::: TEXT TO READ :::
# What is a "power inserter?"



## apco25 (Oct 2, 2005)

I saw this sig : DPP-44 Switch w/ Power Inserter 

What is that?

Thanks,
Apco25


----------



## dahenny (Apr 16, 2007)

The DPP44 is used to connect up to 4 LNBFs to as many as 4 tuners/receivers. The power inserter puts a little boost in the works to amplify the signal.

*I think my definition is correct.


----------



## Marriner (Jan 23, 2006)

The Dpp44 requires power to operate. A dc voltage is 'inserted' into the rg-6 cable that runs from the Sat reciever to output #1 on the switch using what is called a power inserter. It has a separate power supply that plugs into the Wall outlet (110 VAC).

Some users have the power that comes from the sat reciever to power the switch and omit the power inserter.
::: AVAILABLE DATA :::
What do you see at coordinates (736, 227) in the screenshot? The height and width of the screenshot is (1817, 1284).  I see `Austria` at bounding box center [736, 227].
:::
- [REQUIRED TASKS]
a - Answer these questions from the forum thread about power inserters.
(i) According to the first reply, up to how many tuners or receivers can the DPP44 connect?
(ii) To which output on the switch does the cable carrying the inserted DC voltage run?
(iii) What do some users do instead of using a power inserter?
b - Write out the stretch of the forum thread about power inserters from "The Dpp44 requires" through "the power inserter.", copying it word for word.
c - Extend the forum thread about power inserters, picking up after its final post.
The listing is not needed here.

- [RESPONSES]
a -
(i) Up to 4 tuners/receivers.
(ii) Output #1.
(iii) They use the power that comes from the sat receiver to power the switch and omit the power inserter.

b -
The Dpp44 requires power to operate. A dc voltage is 'inserted' into the rg-6 cable that runs from the Sat reciever to output #1 on the switch using what is called a power inserter. It has a separate power supply that plugs into the Wall outlet (110 VAC).

Some users have the power that comes from the sat reciever to power the switch and omit the power inserter.

c -
This is used only to power the switch not for signal amplification.


----------



## Highdef Jeff (Jul 1, 2007)

In the old days, the backfeed of 13 or 18 volts selected the transponder for the channel you selected. (And still does in legacy systems) 

Dish Pro Plus technology uses frequency to select the transponder and works on a little higher voltage - 20.5 volts. The power inserter adapts the system to be able to have the correct voltage without having to replace all of the receivers out there.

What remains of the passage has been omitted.